Alia Jaques

Personal information
- Born: 20 May 1995 (age 31) Hamilton, New Zealand

Sport
- Sport: Field hockey
- Position: Midfield
- Club: Midlands

Senior career
- Years: Team / Caps / Goals
- 2014–2018: Midlands / 32 / 7

National team
- Years: Team / Caps / Goals
- 2016: New Zealand U–21 / 8 / (5)
- 2016–: New Zealand / 31 / (4)

Medal record
Women's field hockey
Representing New Zealand
Oceania Cup
| Silver medal – second place | 2023 Whangārei |  |
Junior Oceania Cup
| Silver medal – second place | 2016 Gold Coast |  |

= Alia Jaques =

New Zealand field hockey player

Alia Jaques (born 20 May 1995) is a New Zealand field hockey player, who plays as a midfielder.

==Personal life==
Alia Jaques was born and raised in Hamilton, New Zealand.
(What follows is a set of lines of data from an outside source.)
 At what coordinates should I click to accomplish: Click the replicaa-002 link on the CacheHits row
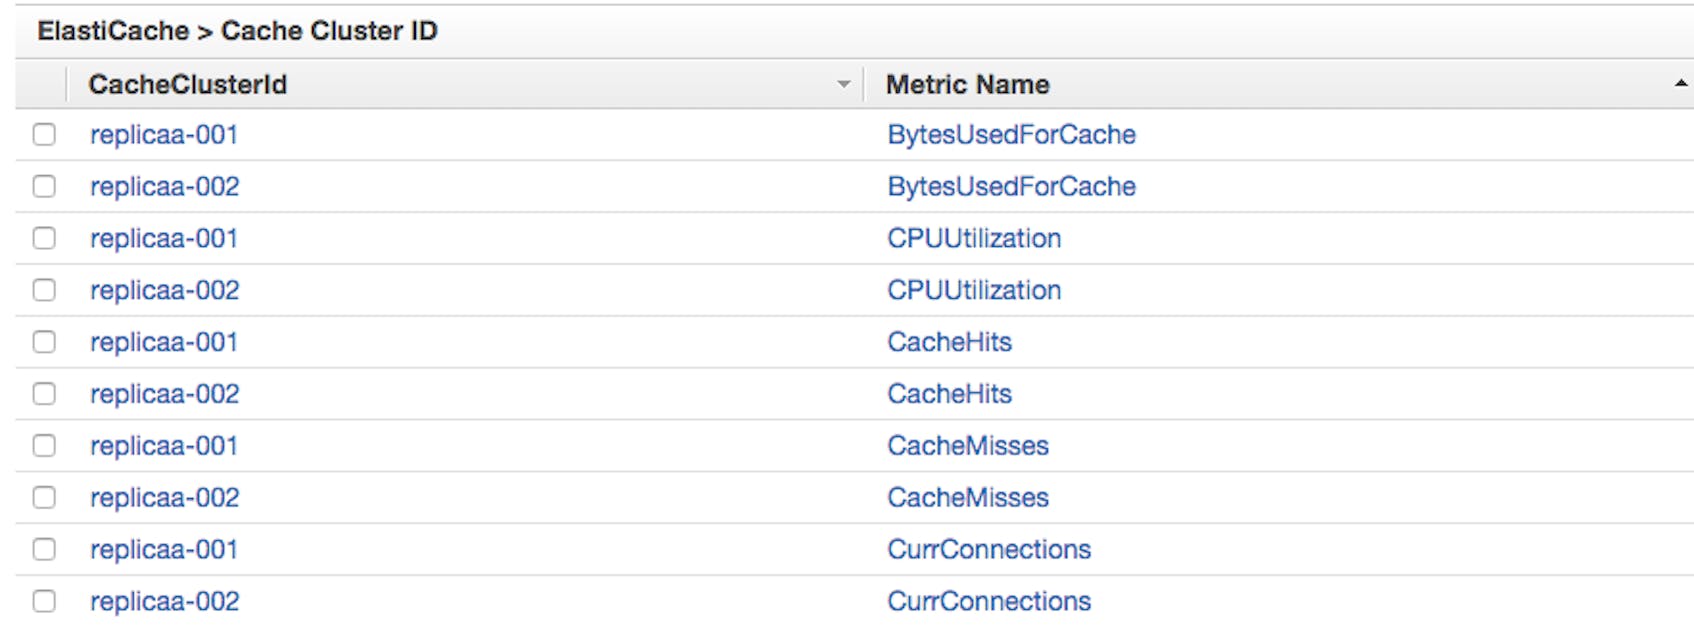[163, 394]
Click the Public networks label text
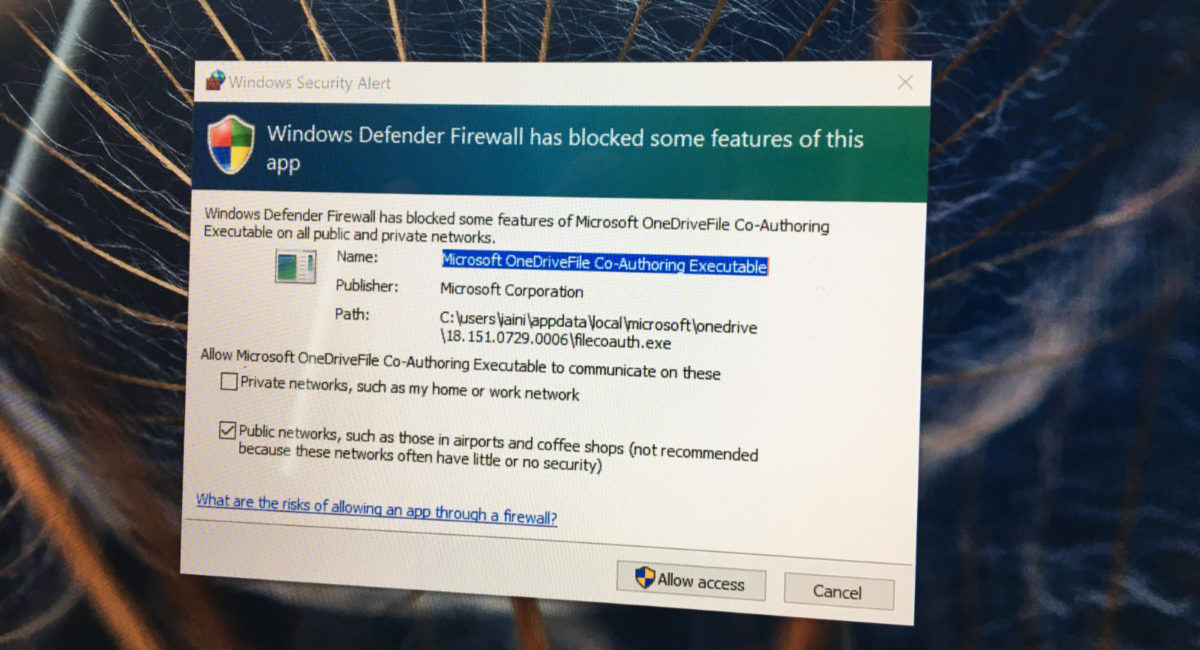Image resolution: width=1200 pixels, height=650 pixels. 498,448
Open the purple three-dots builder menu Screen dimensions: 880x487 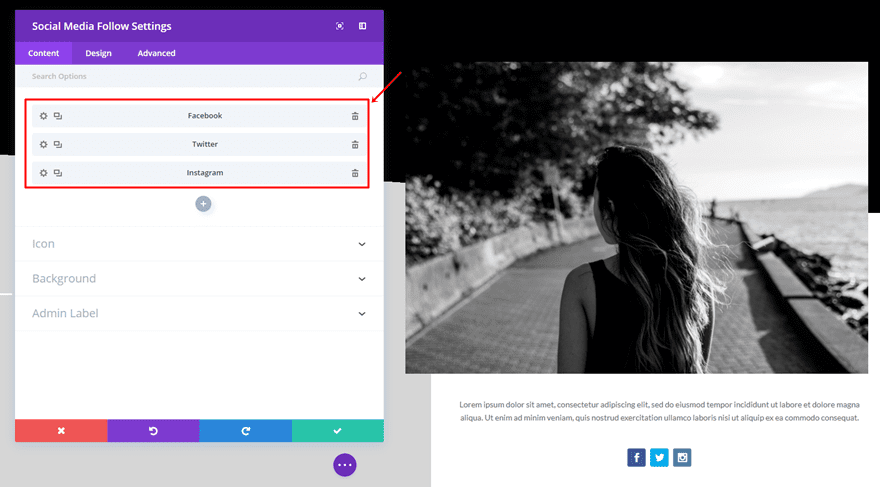(x=345, y=465)
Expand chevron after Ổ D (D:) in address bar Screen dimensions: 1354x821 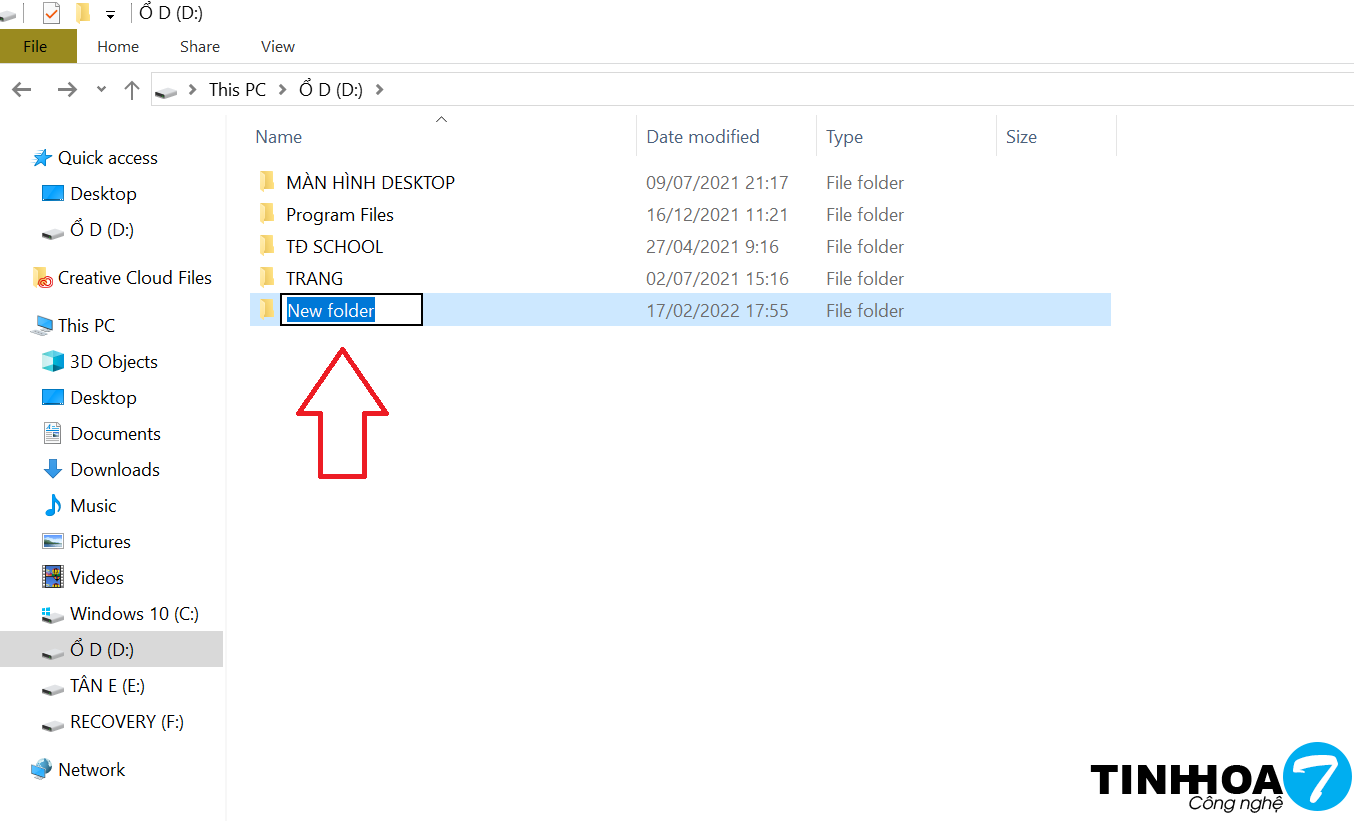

The youngest of three children, Alia has an older brother and older sister.

==Career==
===Domestic teams===
In the New Zealand National Hockey League, Jaques plays for the Midlands women's hockey team.

===National teams===
====Under-21====
Throughout her junior career, Alia Jaques was a member of the New Zealand U-21 team on two occasions. She represented the team at the 2016 Junior Oceania Cup on the Gold Coast and at the 2016 FIH Junior World Cup in Santiago.

====Black Sticks====
Jaques made her debut for the Black Sticks in 2016 during a test series against Malaysia in Auckland.

During 2019, Jaques represented the New Zealand team during the inaugural tournament of the FIH Pro League.